For about two-thirds of The Happening, writer/producer/director M. Night Shyamalan does exactly that. Beginning with the first intimations of something wrong beginning to happen in New York city’s Central Park, Shyamalan provides an almost Hitchcockian build of suspense as people begin killing themselves in numbers that suggest, at first, a terrorist attack.
The film follows a troubled couple, Elliot [Mark Wahlberg] and Alma [Zooey Deschanel] and the young daughter of a friend, Jess [Ashlynn Sanchez] – giving us a chance to see her with her father [John Leguizamo] before bad things separate them. As the behavioural problem mounts, and theories about the problem evolve, it seems certain that humanity is about to be removed from the face of the planet.
Even allowing for Shyamalan’s tendency to write dialogue that no one would ever really say, The Happening builds nicely.

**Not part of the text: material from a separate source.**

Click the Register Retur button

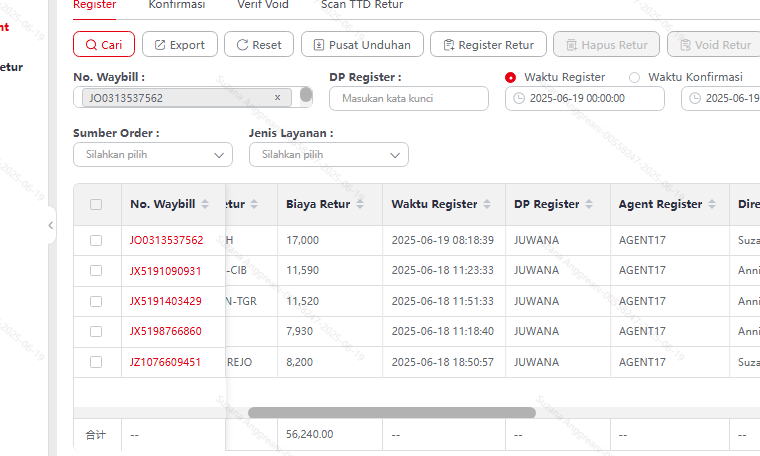coord(489,45)

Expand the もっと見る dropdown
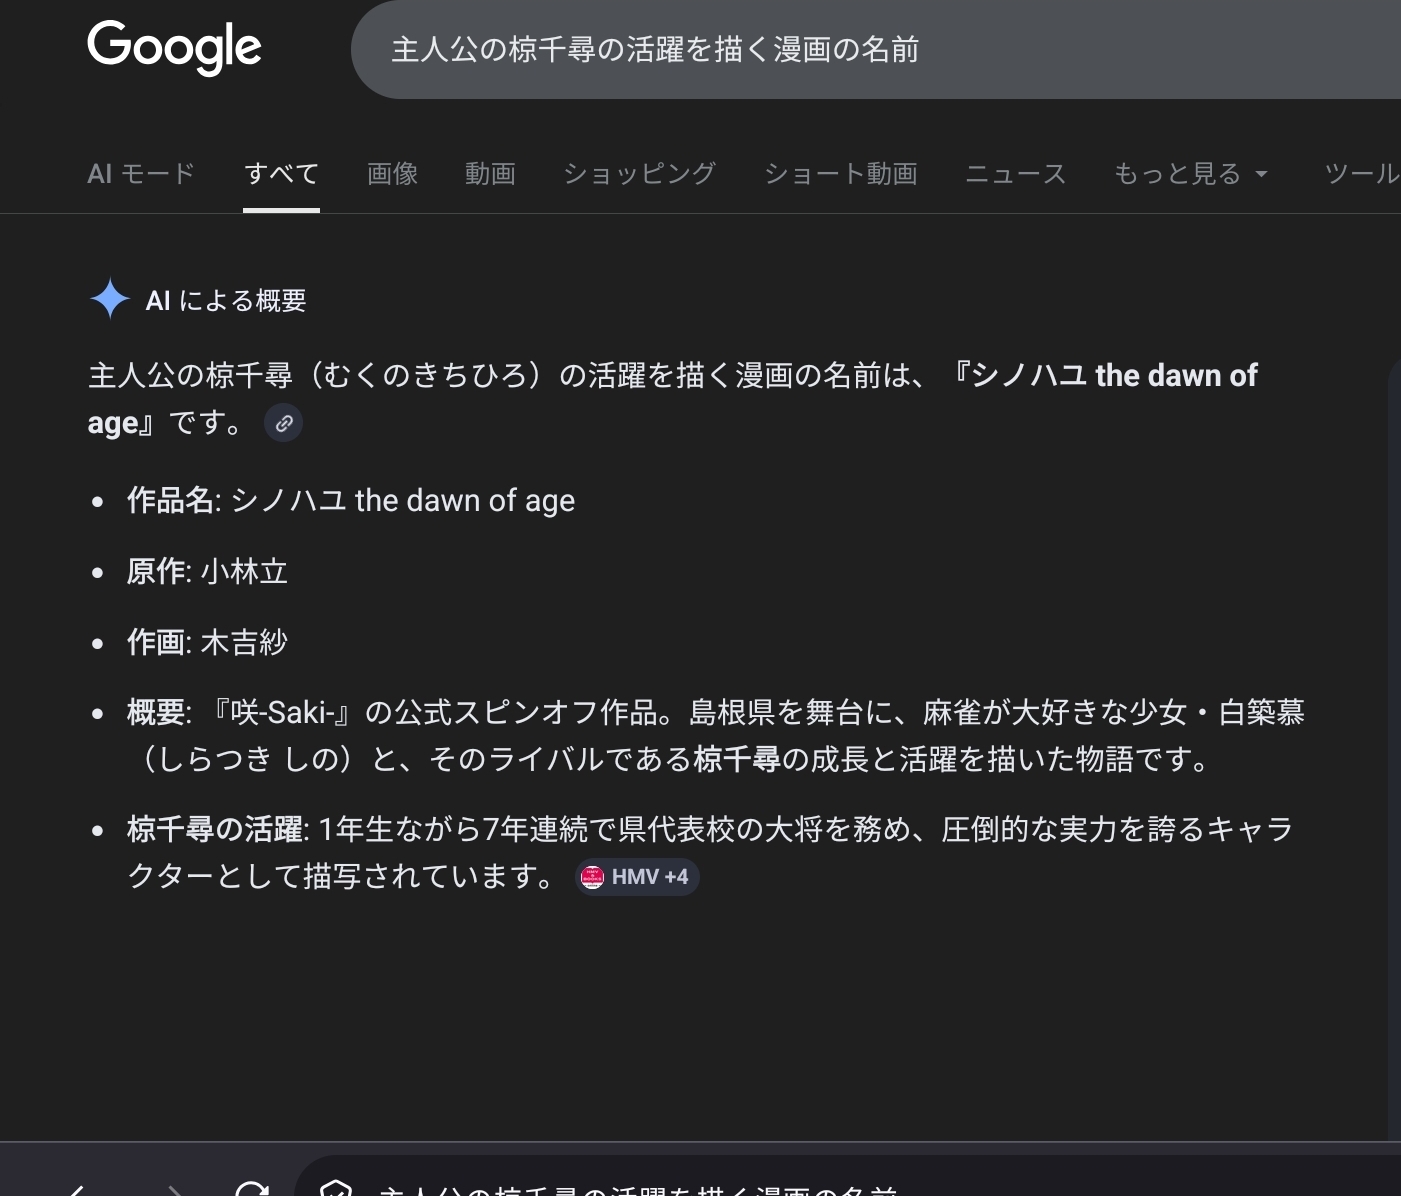pos(1190,174)
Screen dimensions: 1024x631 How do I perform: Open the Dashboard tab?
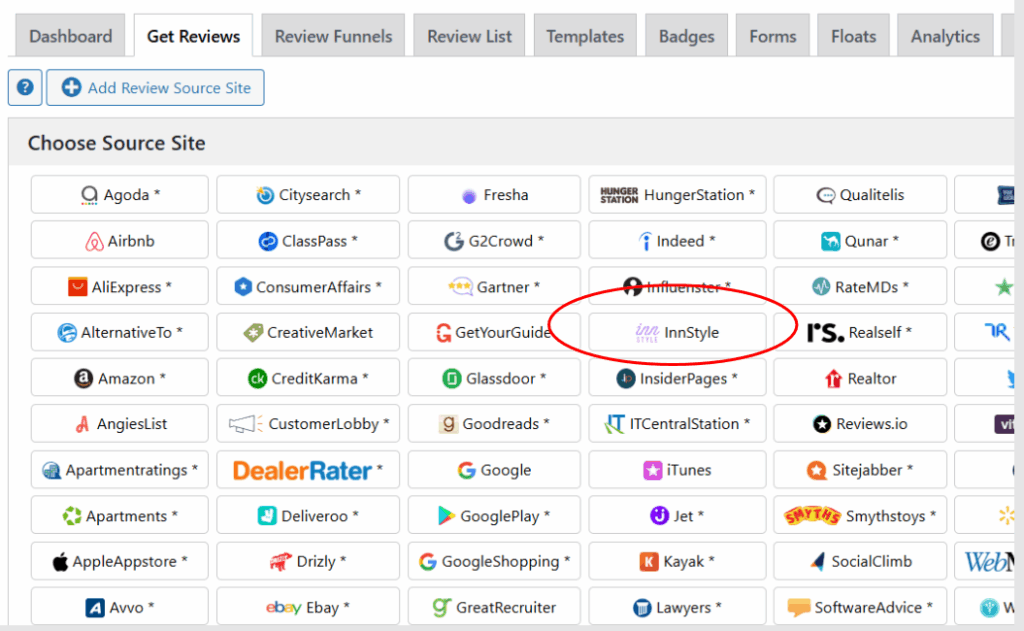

Tak Fujimoto’s cinematography and James Newton Howard’s score do work well to keep the audience on the edge of its seat. The problem arises when the third act has absolutely no surprises and the development of the attacks evolves precisely as it seemed it would – until…
Normally, that would be a good thing, but here, Shyamalan telegraphs the way the film plays in a rather clunky manner, so that the impact of some events are nearly nullified. Also, as a direct result of information imparted earlier, the film’s brief tag is also telegraphed, leaving us saying, “So?” On the other hand, The Happening is a huge improvement over Lady in the Water, so maybe Shyamalan’s career isn’t over just yet.